Это не был его коронный удар, потому что не красит воина внезапное нападение, да и такие вот наглецы не всякий день путаются под ногами, напрашиваясь на погибель… Ярл, однако, был уверен в своей руке и заранее знал, что одним взмахом дело и кончится – вытереть меч да уйти, – и больше заботился, не слишком ли сильно рванёт в сторону испугавшийся конь…

Произошло чудо.

У венда в самом деле легла по груди кровавая полоса, но он не упал. Он, оказывается, в зародыше угадал намерение ярла и отлетел прочь, уберегаясь от смерти. Он, конечно, был ранен, и половина лица, видимая из-под тряпки, побелела от боли, но правая рука уже тянулась за спину, в складки плаща. Рассечённое тело отказывалось слушаться быстро, и ярл, пожалуй, успел бы вторым ударом зарубить его – помешал конь. Захрапел, рванулся, встал на дыбы, натягивая ремень и мало не доставая хозяина вскинутыми копытами… Хрольв выругался и разжал ладонь, державшую повод. Он уже понял, что с вендом не справиться мимоходом. А жеребца и потом не поздно будет поймать…


Пророчица Гуннхильд закричала во сне и вскинулась на ложе, убирая с лица прилипшие волосы.

– Где Хрольв ярл?.. – чужим хриплым голосом спросила она вбежавшую Друмбу.

– Нового коня ушёл погонять, – недоумённо ответила девушка.

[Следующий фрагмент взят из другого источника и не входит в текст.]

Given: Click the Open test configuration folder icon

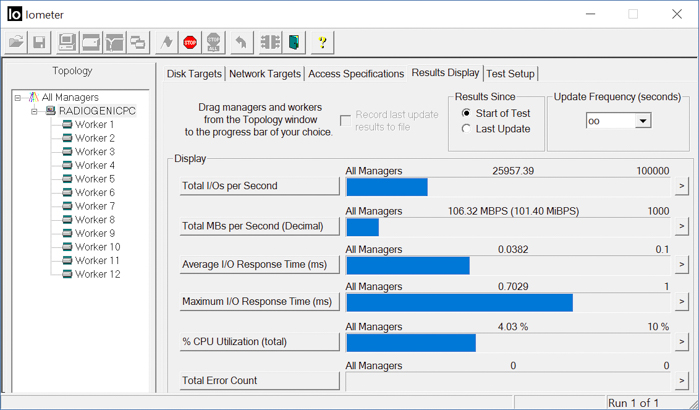Looking at the screenshot, I should click(16, 42).
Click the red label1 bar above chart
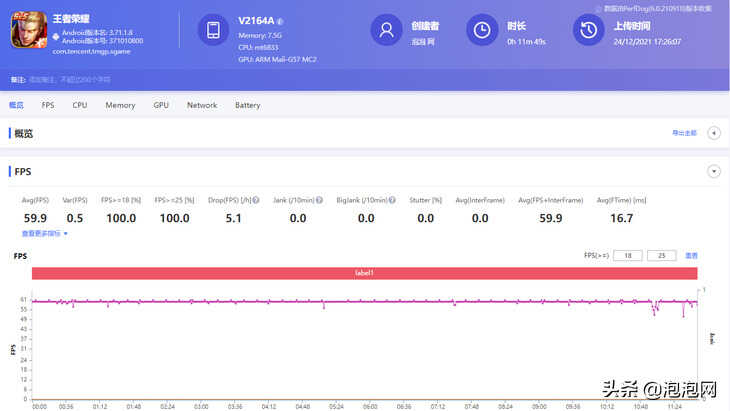 point(364,273)
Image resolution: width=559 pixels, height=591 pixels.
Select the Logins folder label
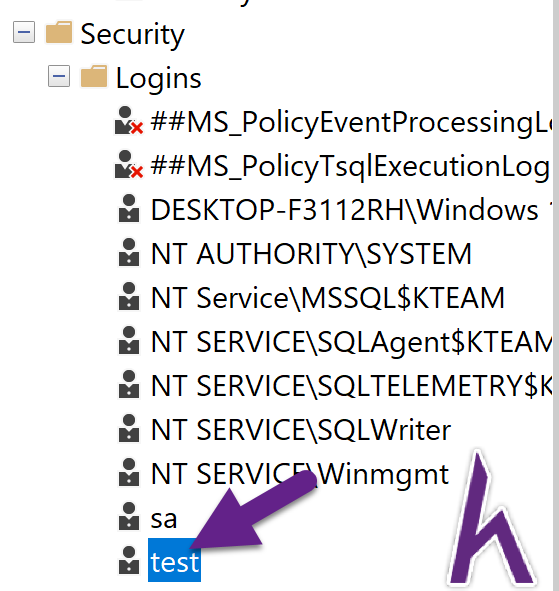[159, 78]
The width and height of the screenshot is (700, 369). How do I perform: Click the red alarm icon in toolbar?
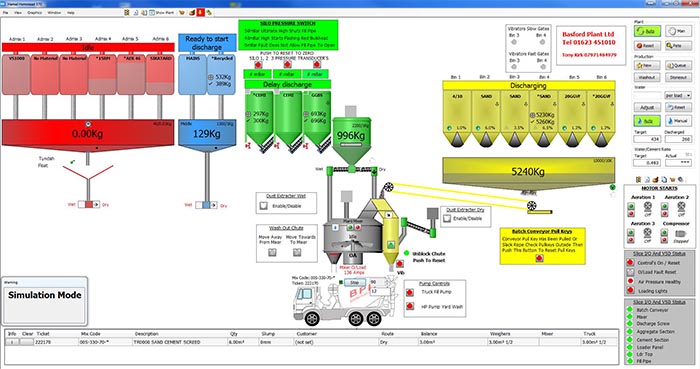pyautogui.click(x=200, y=12)
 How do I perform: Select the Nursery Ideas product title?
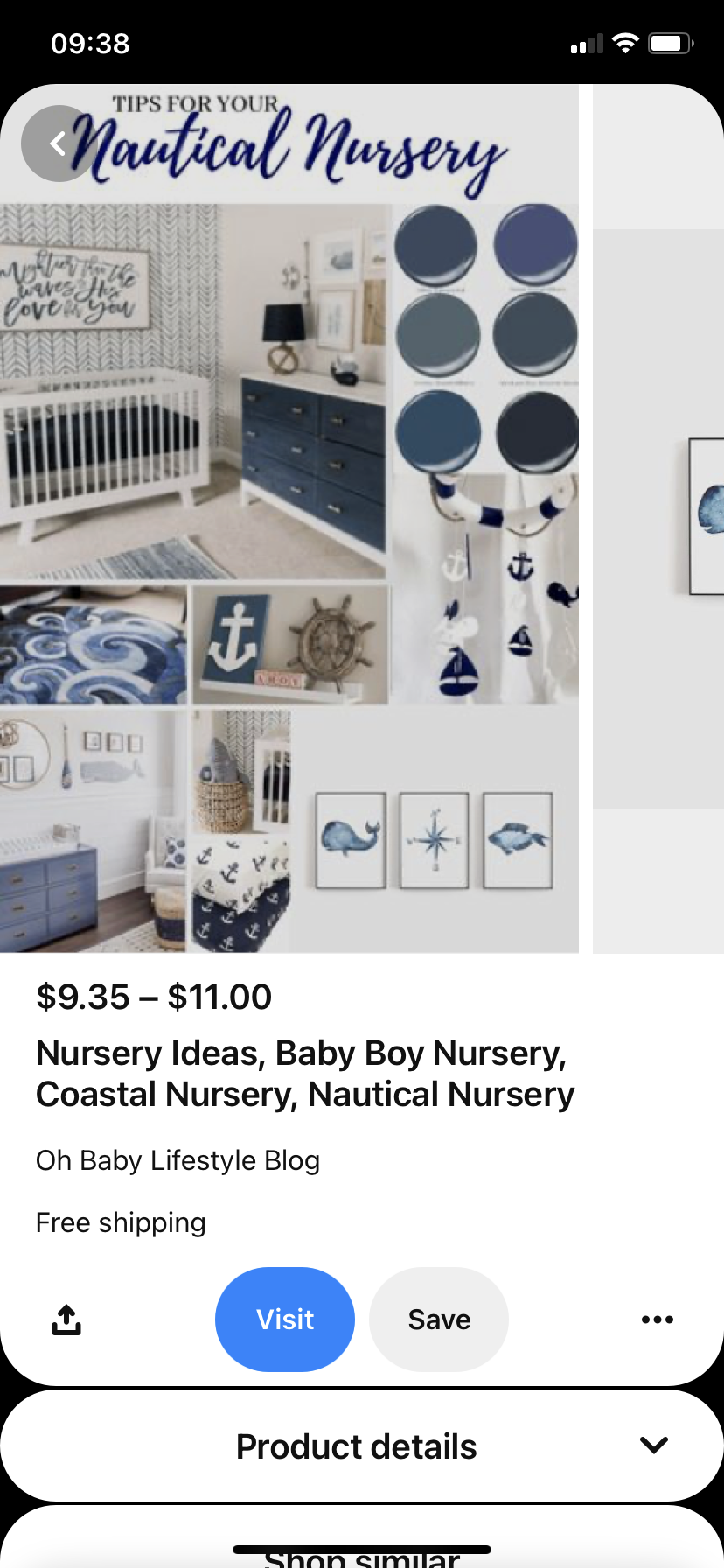(305, 1074)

– Кто с ним там? Он взял с собой воинов?..

Друмба засмеялась:

– Какие враги могут напасть на него в двух шагах от Роскильде?..

Дигральди, лежавший на мягкой овчине, с трудом поднял голову и жалобно заскулил, пытаясь привстать.


Ещё мгновение, и в руке вендского оборванца вспыхнул на утреннем солнце клинок ничуть не хуже того, что носил сам ярл.

– Стало быть, я зря назвал тебя рабом! – усмехнулся Хрольв. – Ты – вероломный лазутчик, пришедший разнюхивать о наших делах с Хрёреком конунгом!

Венд ответил сквозь зубы:

– Ты хранишь меч, не принадлежащий ни тебе, ни твоему племени. У него золотая рукоять и в ней синий сапфир. Где он?

– Какое тебе дело до меча, который я взял в бою? – скривил губы Хрольв.

У венда расплывалась по одежде широкая кровавая полоса, он зажимал вспоротую куртку левой рукой, но правая, державшая меч, не дрожала:

– Ответь, у тебя ли он, и останешься жив.

Хрольв плюнул наземь:

– Многие мне грозили, да немногие видели, чтобы я испугался. Пока я только вижу, что ты ловок трусливо увёртываться от ударов!


То, что было дальше, хорошо видели береговые чайки да ещё раб-пастушонок, гнавший козье стадо домой от надвигавшейся бури. Пастушонку было пятнадцать зим от роду, у него уже пробились усы, но во дворе он, как равный, играл с детьми втрое младше себя. Хозяин не давал ему работы, для которой требовалась смекалка. Управляется с пятью козами – и добро. Не гнать же его совсем со двора. Такой не заведёт своего дела и не выкупится на свободу. У парня не было даже имени, приличного человеку с будущим. Он ходил в неопрятных лохмотьях, не снимая их даже на ночь, и звали его попросту Фьоснир, что значило Скотник.

Раб стоял на пригорке и, раскрыв рот, заворожённо следил, как убегал, теряя с крупа нарядный плащ, белый конь, как болтались и били его по бокам блестящие серебряные стремена. Но вот жеребец скрылся в кустах, оставив на них свалившийся плащ. Тогда пастушонок вспомнил о людях на берегу и повернулся в ту сторону. С его подбородка свисала нитка слюны. Он видел, как ярл и пришелец несколько раз скрестили мечи, но каждый защищался столь же искусно, сколь и нападал. Фьоснир ничего в этом не понимал, он видел только, что достать один другого они не смогли. Слабоумный пастух наблюдал за смертельной схваткой с тем же тупым любопытством, с каким, бывало, следил за червями в навозе.